A fazer>
1 – Enumere todas as bandeiras de campanha que, no depoimento sobre independência política reproduzido abaixo, são declaradas como mantidas.
2 – Segundo o depoimento sobre independência política transcrito abaixo, por que a operação Lava Jato é valorizada e defendida? Responda em até três frases.
3 – Retome o depoimento sobre independência política a partir do ponto em que ele termina.

É lamentável. Não mudei de posição. Fui eleito com um discurso de independência e mantenho as bandeiras da campanha: combate à impunidade, combate à corrupção e pela transparência e lutando para reduzir a desigualdade social. Eu acho, sinceramente, que a população está reverberando um comportamento oriundo do chefe do executivo. Infelizmente, o chefe do executivo tinha que ter um comportamento de propagar o amor, a pacificação social, uma articulação política no melhor sentido da palavra, mas ele dissemina o ódio. Então, as pessoas estão invertendo, elas acham que depois da fala que eu tive na audiência pública com o ministro da Justiça, eles se invertem. Uma coisa é eu me enaltecer, como eu valorizo e defendo a operação Lava Jato, porque ela é impessoal. Ela não pertence a uma pessoa, ela pertence a população brasileira, foi um divisor de águas. A outra coisa é a análise de um comportamento de um juiz, se ele feriu ou não um dos princípios do processo penal que é a imparcialidade. Ora, isso compete a entrar no mérito se houve ou não isso com o Supremo Tribunal Federal. Depois dessa minha fala, eu fui atacado moralmente e ainda continuo sendo atacado. Mas não vou recuar. Não me intimidam! Nós vivemos num estado democrático de direito, as pessoas podem não concordar com uma postura ou uma fala minha. Isso todo mundo tem o direito de não concordar. Mas isso não dá direito da pessoa ultrapassar esse limite e praticar crimes. Qualquer pessoa que me ofender, vai ser identificada e vai responder criminalmente e civilmente.

Entradas fornecidas>
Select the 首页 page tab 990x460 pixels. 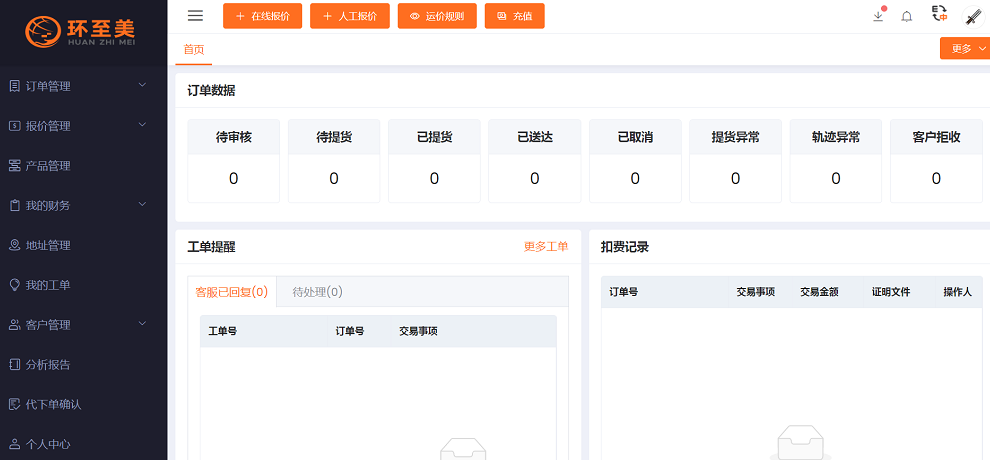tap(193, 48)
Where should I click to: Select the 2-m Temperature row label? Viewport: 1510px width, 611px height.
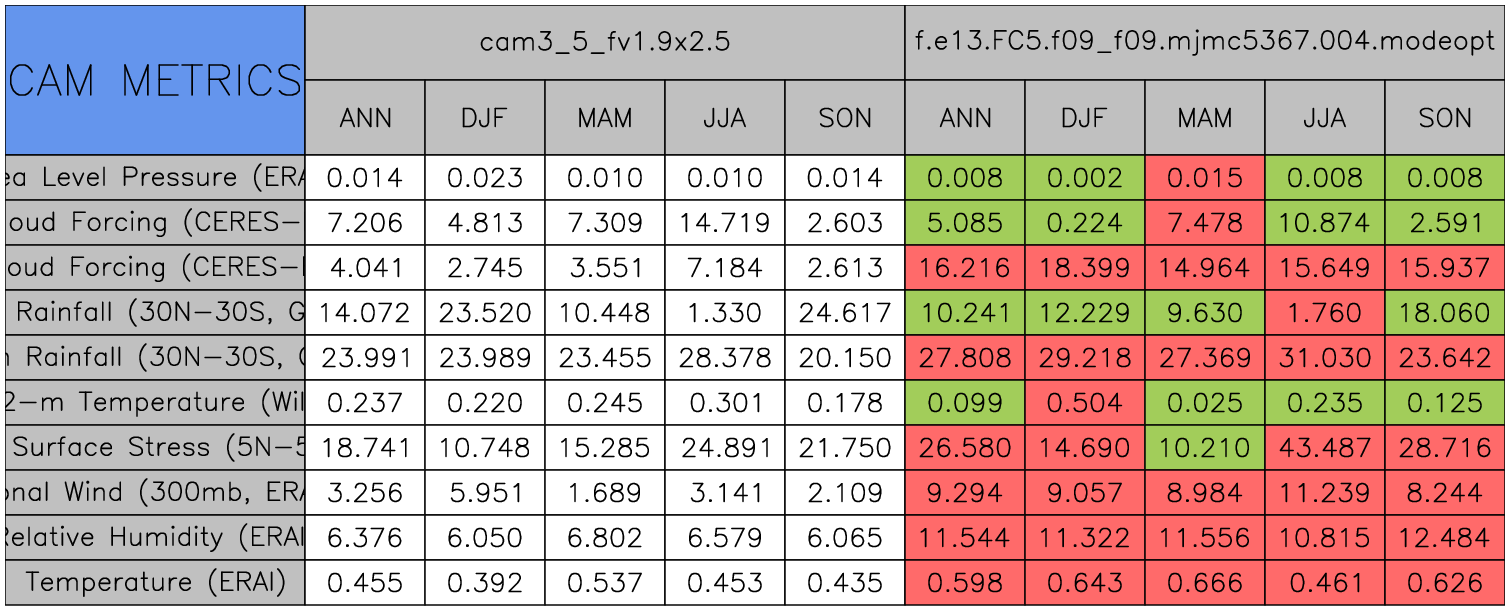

...

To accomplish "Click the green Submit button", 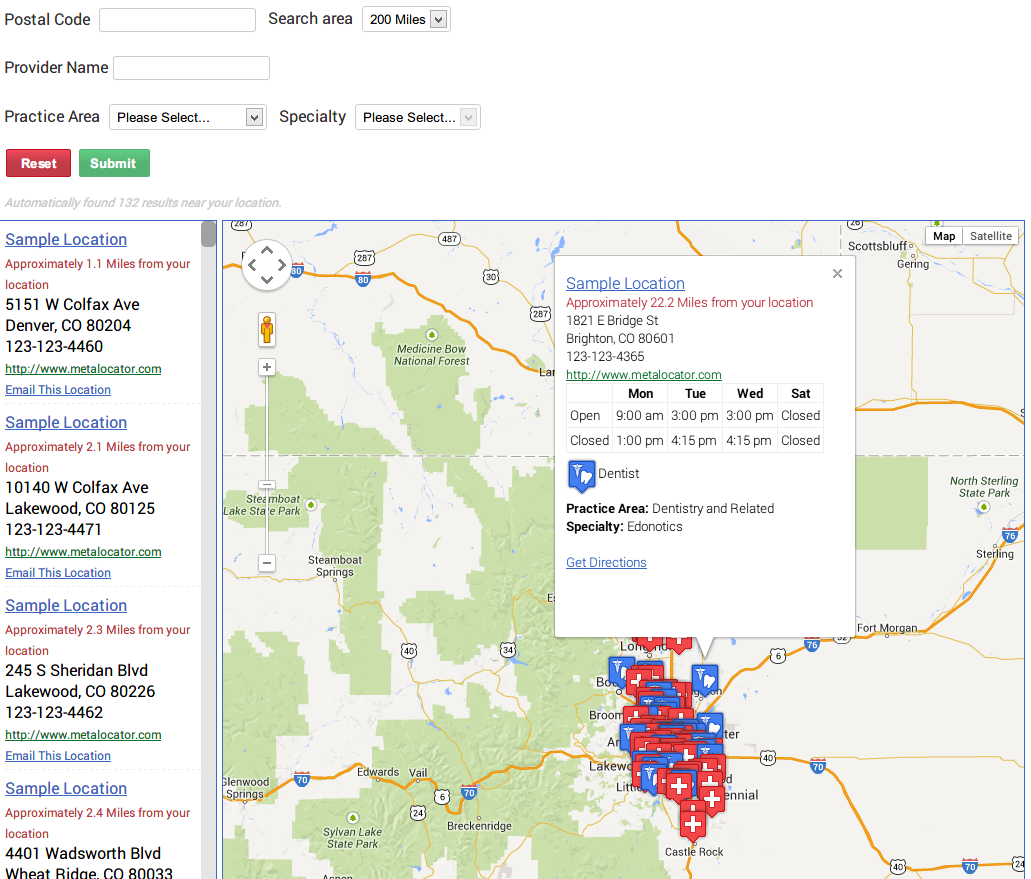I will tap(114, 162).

Respostas por tarefa>
1 –
- Combate à impunidade
- Combate à corrupção
- Transparência
- Redução da desigualdade social

2 – A operação é defendida por ser impessoal. Ela não pertence a uma pessoa, e sim à população brasileira, e representou um divisor de águas.

3 –
  1. PL – Somos todos os dias bombardeados por fake news tanto da extrema esquerda, quanto da extrema direita. Agora vemos o Meio Ambiente em meio a essa guerra e em tudo que se investiga tem podridão. O que fazer para garantirmos um mínimo de cuidado real com a Amazônia? 

Direito ao meio ambiente ecologicamente equilibrado é uma garantia constitucional, é um direito humano essencial, expresso no artigo 225. Enquanto o mundo luta em favor da preservação do meio ambiente, nós que temos a garantia constitucional (artigo 225), eu lamento em dizer, mas nós estamos retrocedendo. O Ministério do Meio Ambiente violou a Constituição Federal e deixou de cumprir seus deveres funcionais, perseguiu servidores, contribuiu para o aumento do desmatamento. O desmatamento acelerado é consequência da política de governo e acarretará em graves consequências hídricas para o país. Além disso, pode ter influência no mercado, uma vez que o mundo está voltado para a sustentabilidade. Eu, enquanto presidente da Comissão de Meio Ambiente no Senado Federal, não me furtarei de ajuizar ao promover projetos de lei no âmbito legislativo e no que não competir no processo legislativo, vou judicializar. É, portanto, imprescindível que a sociedade brasileira continue reagindo, coletivamente, contra essa agenda negativa do governo e que amplie as suas manifestações. Defender o meio ambiente é defender as vidas humanas que ainda estão por vir. O planeta está preocupado, o Brasil está preocupado, nós estamos preocupados com o desmonte que vem ocorrendo na área ambiental. 

 

  1. PL – Qual a avaliação do senhor para os projetos do Executivo de alteração nas leis de trânsito?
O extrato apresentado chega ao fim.